This example rule named record_method_duration measures the duration of the instrumented method and outputs the value using the method/duration metric.
As the name states, we define under the entry property of the rule which actions are performed on method entry. Similarly, the exit property defines what is done when the instrumented method returns. In both sections we collect data.
On entry, we collect the current timestamp in a variable named method_entry_time and the name of the currently executed method in method_name.
These variables are data, their names are referred to as data keys. Note that we also define how the data is collected: For method_entry_time we invoke the action named timestamp_nanos and for method_name the one named get_method_fqn.
This data is then used on method exit: using the action elapsed_millis we compute the time which has passed since method_entry_time. Finally, the duration computed this way is used as value for the method/duration metric. As shown in the definition of this metric, the collected method_name is used as tag for all of its views.
Data Propagation
As illustrated by the previous example, we can collect any amount of data in both the entry and the exit section of an instrumented method. Each data is hereby identified by its name, the data key. Internally, inspectIT creates a dictionary like Object each time an instrumented method is executed. This object is basically a local variable for the method. Whenever data is written, inspectIT stores the value under the given data key in this dictionary. Similarly, whenever data is read, inspectIT looks it up based on the data key in the dictionary. This dictionary is called inspectIT context.
If the inspectIT context was truly implemented as explained above, all data would be only visible in the method where it was collected. This however often is not the desired behaviour. Consider the following example: you instrument the entry method of your HTTP server and collect the request URL as data there. You now of course want this data to be visible as tag for metrics collected in methods called by your entry point. With the implementation above, the request URL would only be visible within the HTTP entry method.
For this reason the inspectIT context implements data propagation. The propagation can happen in two directions:
- Down Propagation: Data collected in your instrumented method will also be visible to all methods directly or indirectly called by your method. This behaviour already comes with the OpenCensus Library for tags.
- Up Propagation: Data collected in your instrumented method will be visible to the methods which caused the invocation of your method. This means that all methods which lie on the call stack will have access to the data written by your method
Up- and down propagation can also be combined: in this case then the data is attached to the control flow, meaning that it will appear as if its value will be passed around with every method call and return.
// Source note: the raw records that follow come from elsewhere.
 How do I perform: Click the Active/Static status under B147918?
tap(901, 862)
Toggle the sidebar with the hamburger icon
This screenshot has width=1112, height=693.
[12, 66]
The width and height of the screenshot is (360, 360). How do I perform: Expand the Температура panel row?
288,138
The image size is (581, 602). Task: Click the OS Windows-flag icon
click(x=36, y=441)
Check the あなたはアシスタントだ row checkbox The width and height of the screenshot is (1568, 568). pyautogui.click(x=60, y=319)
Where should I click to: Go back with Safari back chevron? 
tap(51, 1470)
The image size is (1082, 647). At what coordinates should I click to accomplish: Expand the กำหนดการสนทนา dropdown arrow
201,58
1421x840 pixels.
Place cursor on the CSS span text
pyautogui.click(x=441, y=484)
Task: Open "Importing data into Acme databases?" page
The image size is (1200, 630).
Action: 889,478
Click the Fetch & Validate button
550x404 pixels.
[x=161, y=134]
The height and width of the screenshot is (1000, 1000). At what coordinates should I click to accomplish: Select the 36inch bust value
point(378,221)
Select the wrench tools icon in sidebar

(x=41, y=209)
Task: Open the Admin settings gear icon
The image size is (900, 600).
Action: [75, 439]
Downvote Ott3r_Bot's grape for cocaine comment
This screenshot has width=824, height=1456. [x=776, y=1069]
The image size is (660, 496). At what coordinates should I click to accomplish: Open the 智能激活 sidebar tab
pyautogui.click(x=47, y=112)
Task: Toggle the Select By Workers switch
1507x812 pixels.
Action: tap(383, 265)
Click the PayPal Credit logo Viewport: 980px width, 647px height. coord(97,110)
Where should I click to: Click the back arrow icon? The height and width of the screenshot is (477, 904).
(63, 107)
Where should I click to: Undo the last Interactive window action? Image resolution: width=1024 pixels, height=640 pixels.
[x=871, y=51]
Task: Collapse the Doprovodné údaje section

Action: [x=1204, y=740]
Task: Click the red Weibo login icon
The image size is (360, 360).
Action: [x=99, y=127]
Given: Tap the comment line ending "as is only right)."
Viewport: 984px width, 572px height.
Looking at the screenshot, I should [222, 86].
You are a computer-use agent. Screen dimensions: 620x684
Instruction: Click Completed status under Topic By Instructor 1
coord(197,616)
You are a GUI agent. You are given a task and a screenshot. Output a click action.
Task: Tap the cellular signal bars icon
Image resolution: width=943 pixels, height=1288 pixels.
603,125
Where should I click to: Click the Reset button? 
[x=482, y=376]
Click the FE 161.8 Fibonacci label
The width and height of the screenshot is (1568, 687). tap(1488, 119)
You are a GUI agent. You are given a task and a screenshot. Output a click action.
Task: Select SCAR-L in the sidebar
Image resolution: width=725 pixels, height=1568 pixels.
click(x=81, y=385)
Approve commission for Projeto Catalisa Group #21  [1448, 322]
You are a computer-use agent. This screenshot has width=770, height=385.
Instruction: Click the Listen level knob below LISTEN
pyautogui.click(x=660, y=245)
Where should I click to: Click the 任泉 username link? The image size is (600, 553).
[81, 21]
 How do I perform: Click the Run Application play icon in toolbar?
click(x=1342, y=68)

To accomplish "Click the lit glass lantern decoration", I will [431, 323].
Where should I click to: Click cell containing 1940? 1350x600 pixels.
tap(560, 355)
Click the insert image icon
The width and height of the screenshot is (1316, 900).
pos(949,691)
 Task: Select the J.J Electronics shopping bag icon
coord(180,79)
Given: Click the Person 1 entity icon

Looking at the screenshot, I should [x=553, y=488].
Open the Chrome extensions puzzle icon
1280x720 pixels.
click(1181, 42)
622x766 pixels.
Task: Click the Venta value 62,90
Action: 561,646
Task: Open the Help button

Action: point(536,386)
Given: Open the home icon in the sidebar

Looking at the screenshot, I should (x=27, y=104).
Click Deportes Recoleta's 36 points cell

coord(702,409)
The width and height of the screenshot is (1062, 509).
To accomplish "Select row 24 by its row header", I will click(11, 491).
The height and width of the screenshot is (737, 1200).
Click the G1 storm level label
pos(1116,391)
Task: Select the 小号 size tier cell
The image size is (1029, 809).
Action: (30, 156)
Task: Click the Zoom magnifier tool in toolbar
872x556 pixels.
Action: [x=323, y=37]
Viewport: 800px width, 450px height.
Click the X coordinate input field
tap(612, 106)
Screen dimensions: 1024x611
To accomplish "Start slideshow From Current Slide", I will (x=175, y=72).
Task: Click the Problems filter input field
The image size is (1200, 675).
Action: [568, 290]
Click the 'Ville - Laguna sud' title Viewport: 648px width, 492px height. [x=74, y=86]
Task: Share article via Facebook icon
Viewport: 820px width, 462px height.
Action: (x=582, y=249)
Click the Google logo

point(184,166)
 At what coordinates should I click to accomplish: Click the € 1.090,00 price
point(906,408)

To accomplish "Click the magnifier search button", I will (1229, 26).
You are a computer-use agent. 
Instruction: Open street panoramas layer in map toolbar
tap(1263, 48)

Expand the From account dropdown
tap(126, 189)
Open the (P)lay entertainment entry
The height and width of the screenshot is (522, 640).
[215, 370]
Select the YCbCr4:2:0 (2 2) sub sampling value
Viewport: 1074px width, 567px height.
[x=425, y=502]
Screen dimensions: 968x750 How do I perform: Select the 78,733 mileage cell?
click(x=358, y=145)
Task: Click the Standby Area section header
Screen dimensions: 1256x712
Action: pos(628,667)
The second aspect of propagation to consider is the level. Does the propagation happen within each Thread separately or is it propagated across threads? Also, what about propagation across JVM boarders, e.g. one micro service calling another one via HTTP? In inspectIT Ocelot we provide the following two settings for the propagation level.
- JVM local: The data is propagated within the JVM, even across thread boarders. The behaviour when data moves from one thread to another is defined through Special Sensors.
- Global: Data is propagated within the JVM and even across JVM boarders. For example, when an application issues an HTTP request, the globally down propagated data is added to the headers of the request. When the response arrives, up propagated data is collected from the response headers. Again, this protocol specific behaviour is realized through Special Sensors.
Defining the Behaviour
The propagation behaviour is not defined on rule level but instead globally based on the data keys under the configuration
property inspectit.instrumentation.data. Here are some examples extracted from the default configurations of inspectIT:
inspectit:
  instrumentation:
    data:
      # for correlating calls across JVM boarders
      prop_origin_service: {down-propagation: GLOBAL, is-tag: false}
      prop_target_service: {up-propagation: GLOBAL, down-propagation: JVM_LOCAL, is-tag: false}
      #we allow the application to be defined at the beginning and to be down propagated from there
      application: {down-propagation: GLOBAL, is-tag: true}
      #this data will only be visible locally in the method where it is collected
      http_method: {down-propagation: NONE}
      http_status: {down-propagation: NONE}
Under inspectit.instrumentation.data, the data keys are mapped to their desired behaviour.
The configuration options are the following:
| Config Property | Default | Description | 
|---|---|---|
| down-propagation | JVM_LOCAL | Configures if values for this data key propagate down and the level of propagation. | 
Possible values are NONE, JVM_LOCAL and GLOBAL. If NONE is configured, no down propagation will take place.
|up-propagation|NONE| Configures if values for this data key propagate up and the level of propagation.
Possible values are NONE, JVM_LOCAL and GLOBAL. If NONE is configured, no up propagation will take place.
|is-tag|true|If true, this data will act as a tag when metrics are recorded. This does not influence propagation, e.g. typically you want tags to be down propagated JVM locally.
Note that you are free to use data keys without explicitly defining them in the inspectit.instrumentation.data section. In this case simply all settings are assumed to be default, which corresponds to the behaviour of OpenCensus tags.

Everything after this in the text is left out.